**QUOTED PASSAGE**:
+++
Another survey regarding company health plans has arrived, along with commentary from a leading health benefits consultant. (Mercer Survey) Four primary challenges for employers are listed; including health plan consolidation and vertical integration among health care entities, which may reduce choice and raise prices; uncertainty around new entrants in the health plan and health provider segments; ACA uncertainty, particularly around the impact of the individual mandate penalty repeal and the fate of the employer excise tax; and low unemployment making hiring difficult and creating a situation in which two-thirds of employees say health benefits are as important as pay in deciding where to work, while despite the better job market, employees feel financially stressed, with 30% saying they are not sure they can afford their health care.
+++
**TASK**:
According to the health plan survey summary, what percentage of employees say they are not sure they can afford their health care?

**ENTRIES PROVIDED**:
+++
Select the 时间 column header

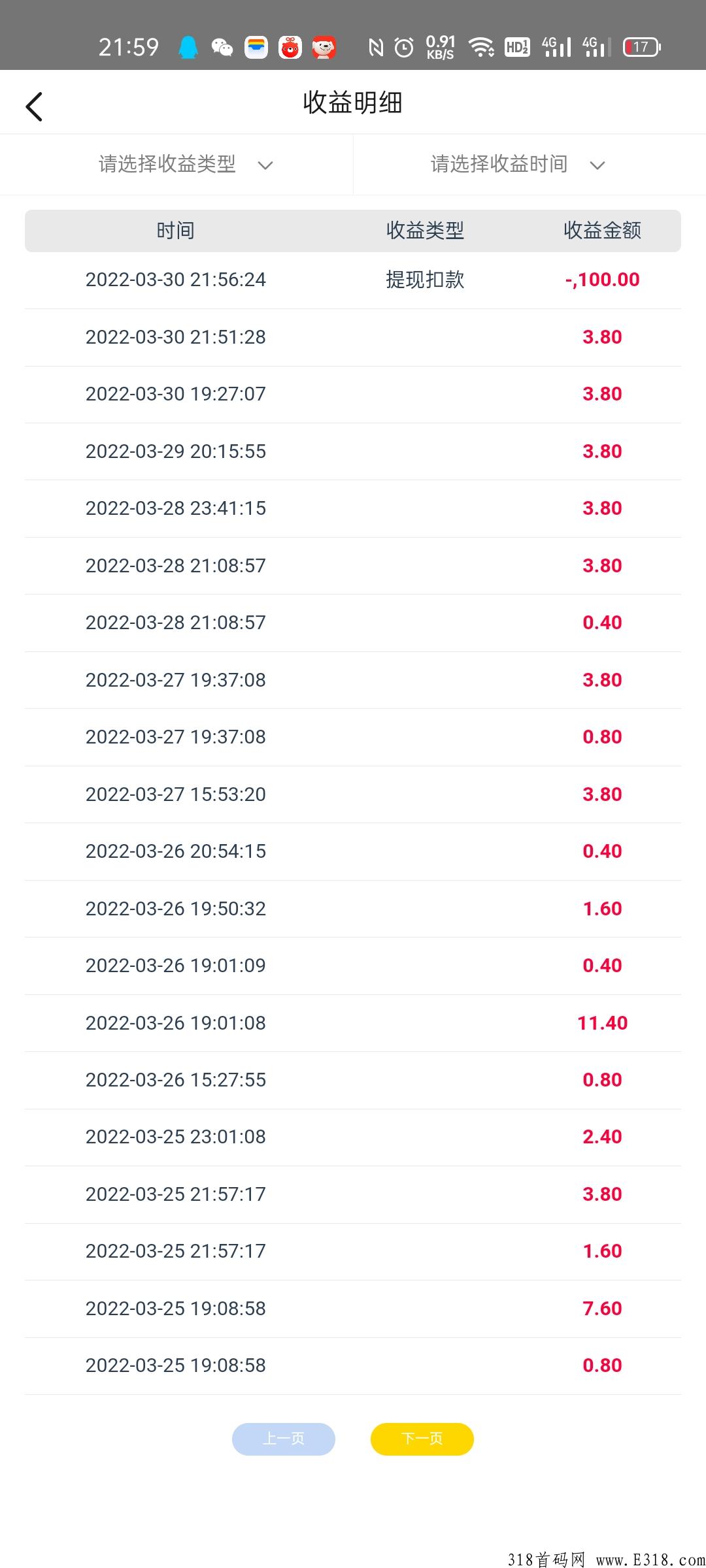point(175,231)
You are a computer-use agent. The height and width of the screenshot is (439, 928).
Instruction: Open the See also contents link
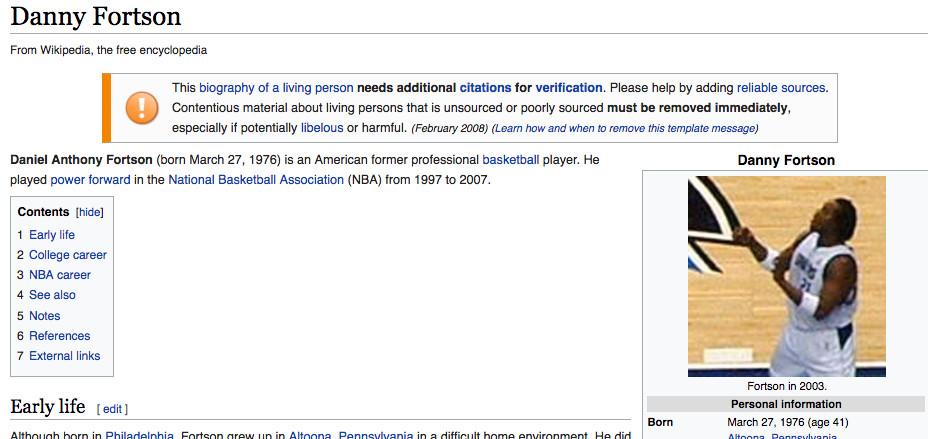52,295
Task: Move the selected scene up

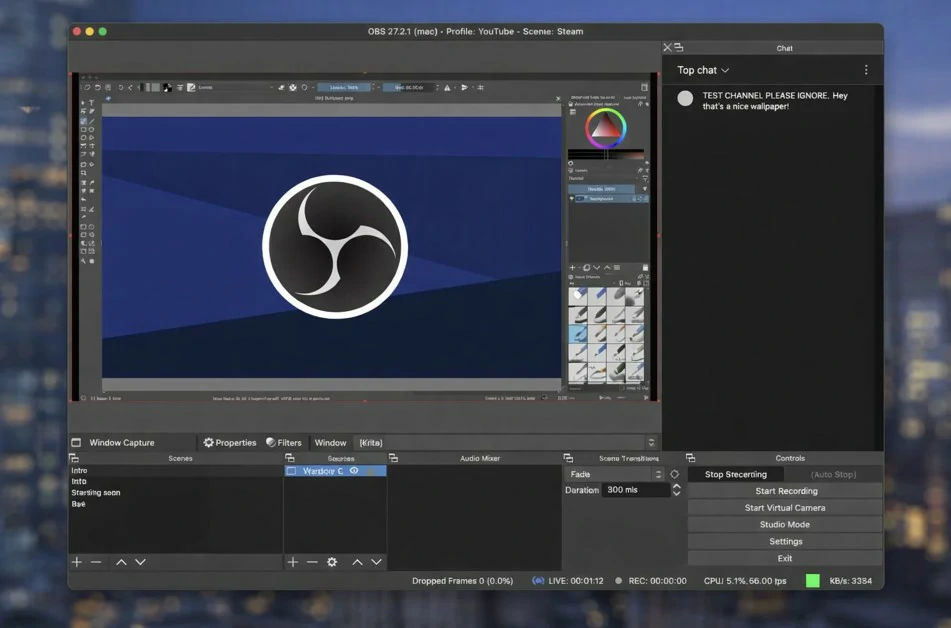Action: (121, 562)
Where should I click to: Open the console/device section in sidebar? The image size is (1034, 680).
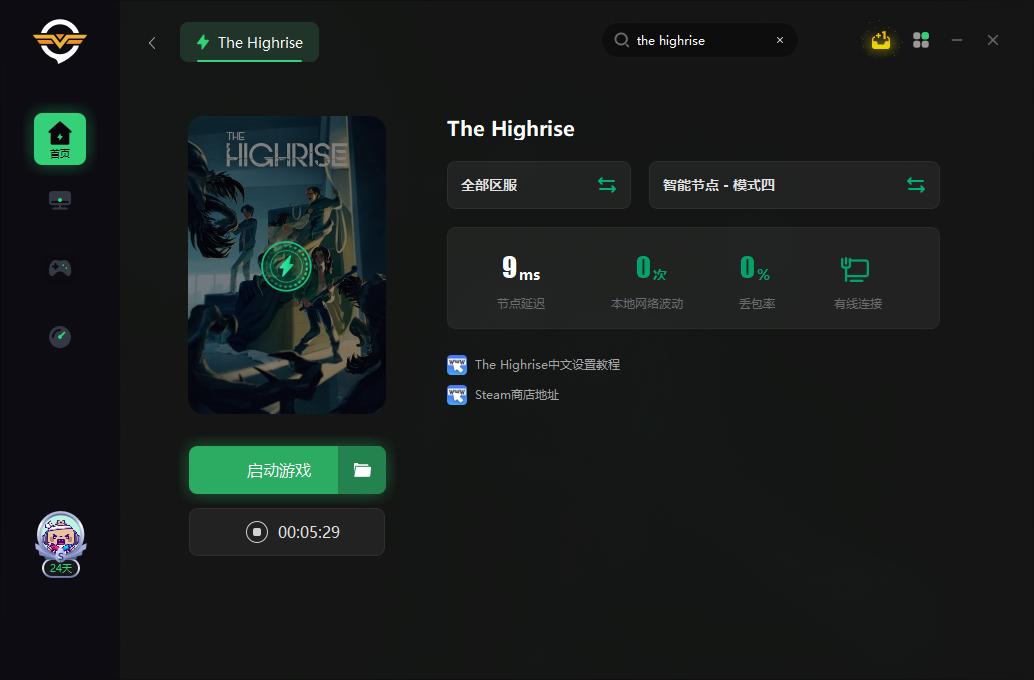pos(60,199)
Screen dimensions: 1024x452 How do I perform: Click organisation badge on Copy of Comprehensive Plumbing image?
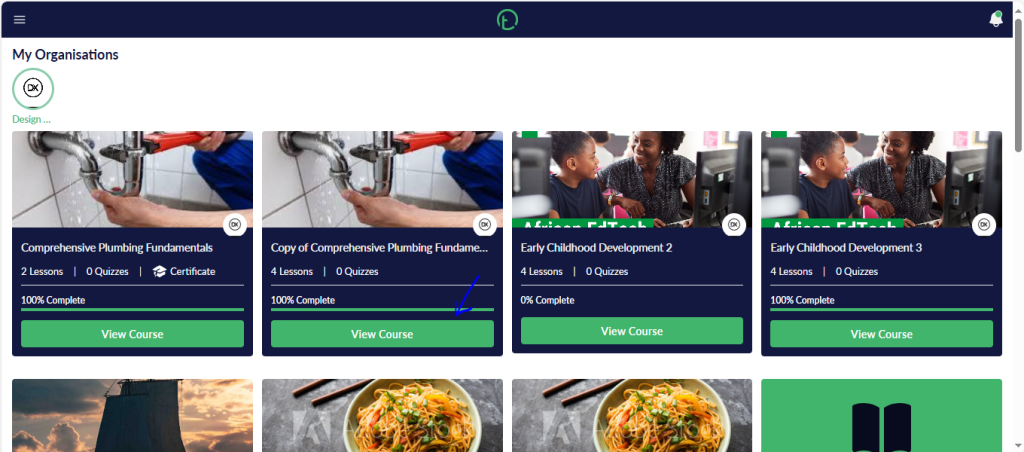(485, 224)
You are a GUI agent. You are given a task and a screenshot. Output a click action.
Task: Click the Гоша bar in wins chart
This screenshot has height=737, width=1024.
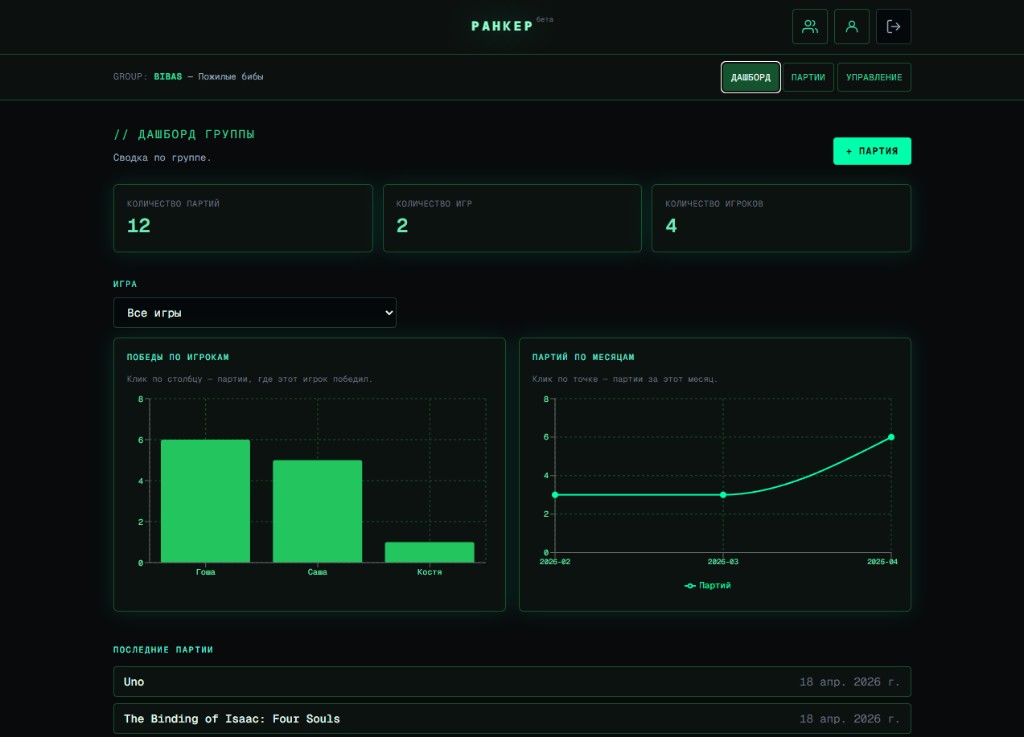click(x=205, y=501)
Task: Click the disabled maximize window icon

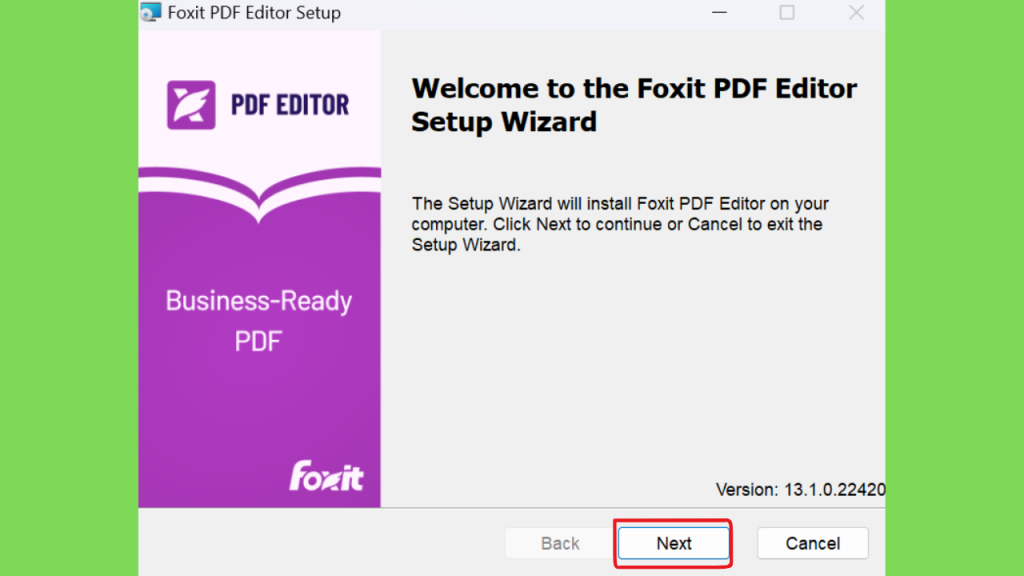Action: pos(787,12)
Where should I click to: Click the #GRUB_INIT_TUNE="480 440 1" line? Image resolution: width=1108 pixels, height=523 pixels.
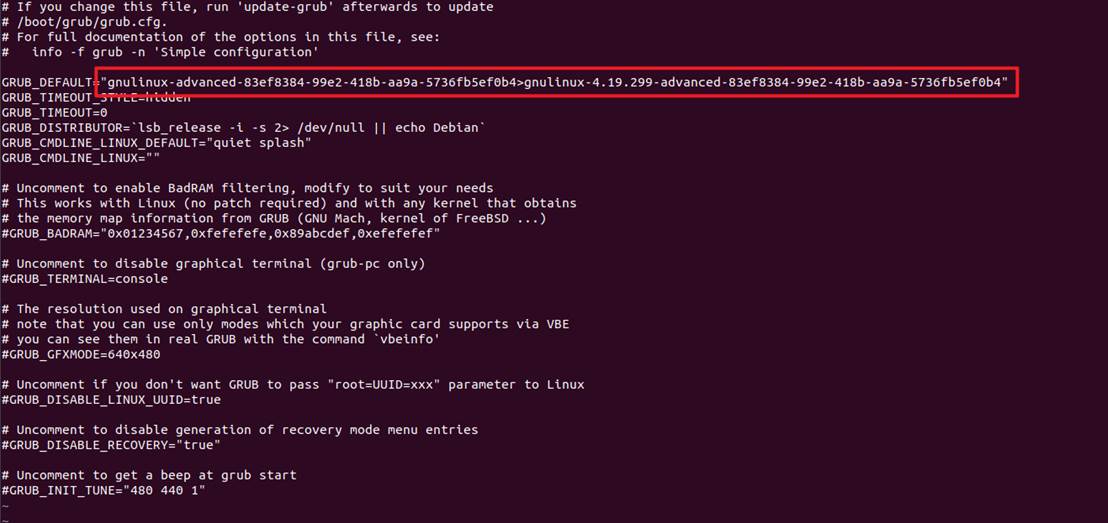(104, 490)
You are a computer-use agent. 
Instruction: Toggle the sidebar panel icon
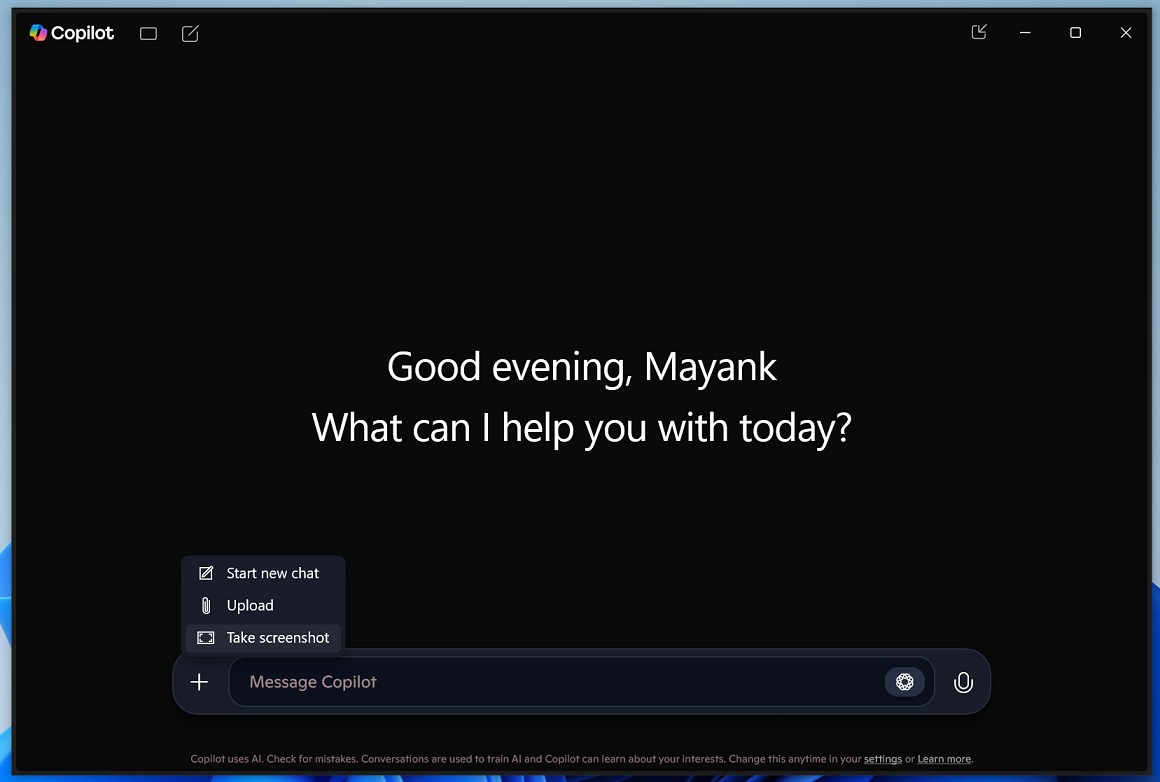coord(148,34)
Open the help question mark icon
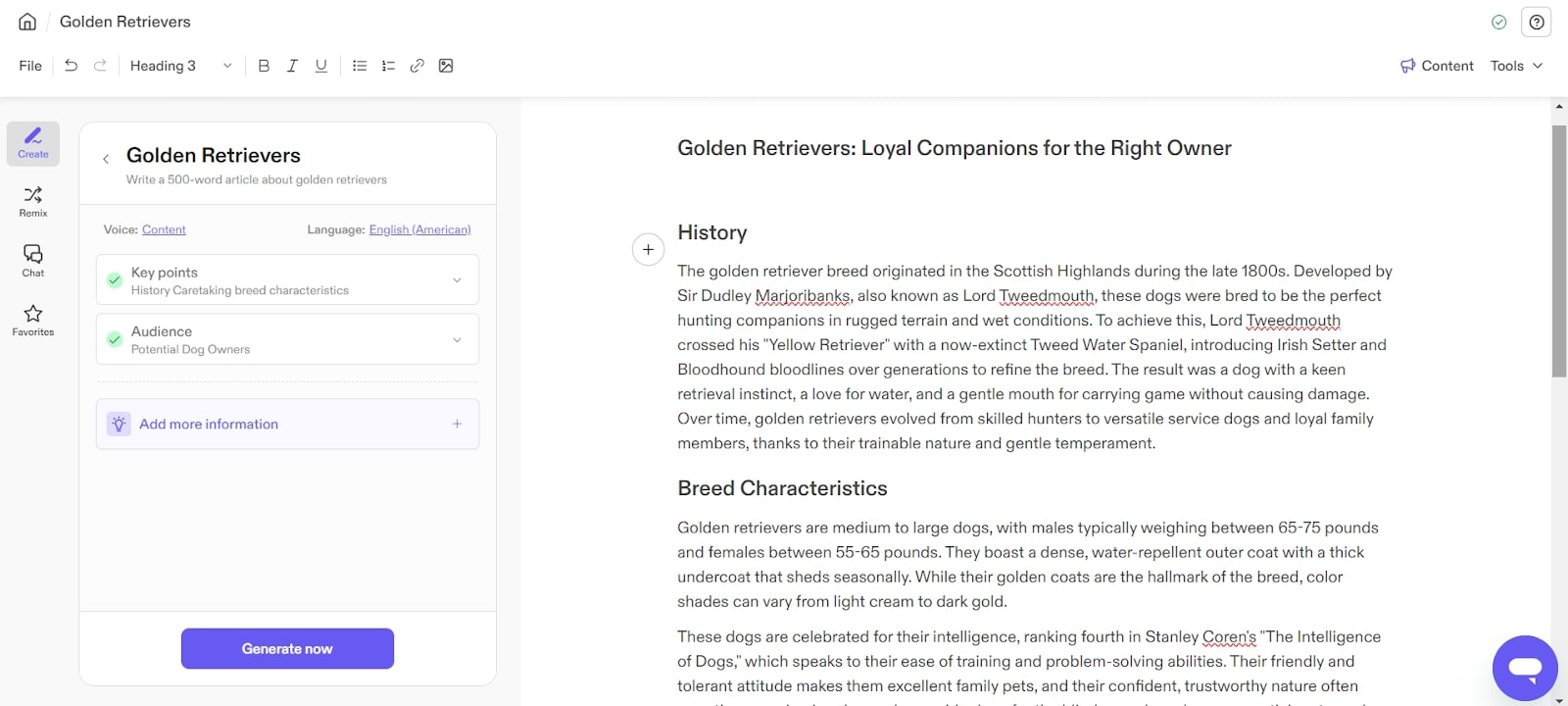The width and height of the screenshot is (1568, 706). click(1537, 22)
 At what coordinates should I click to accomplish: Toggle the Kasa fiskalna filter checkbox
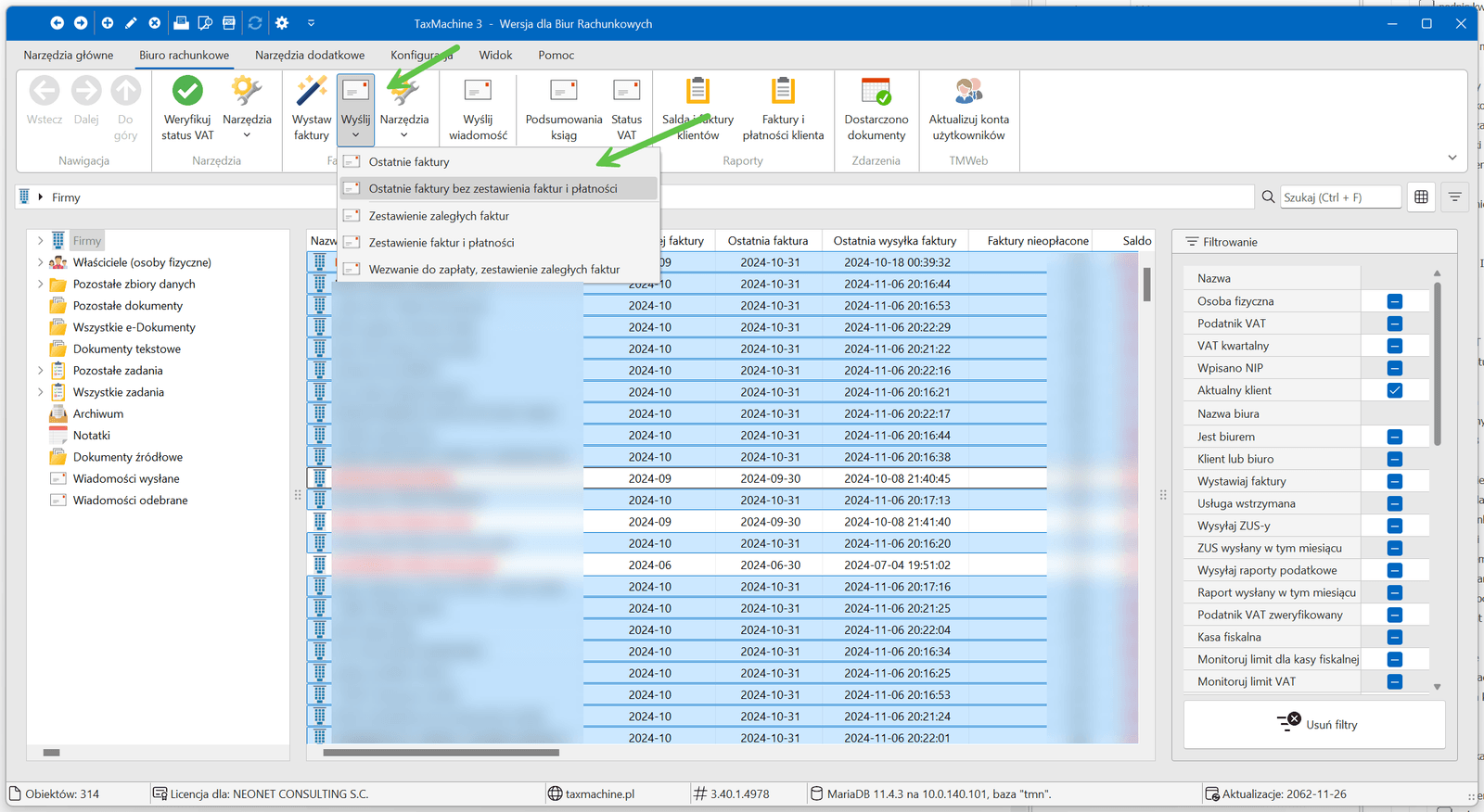[1394, 637]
+++
**RESPONSE TO THIS TASK**:
30%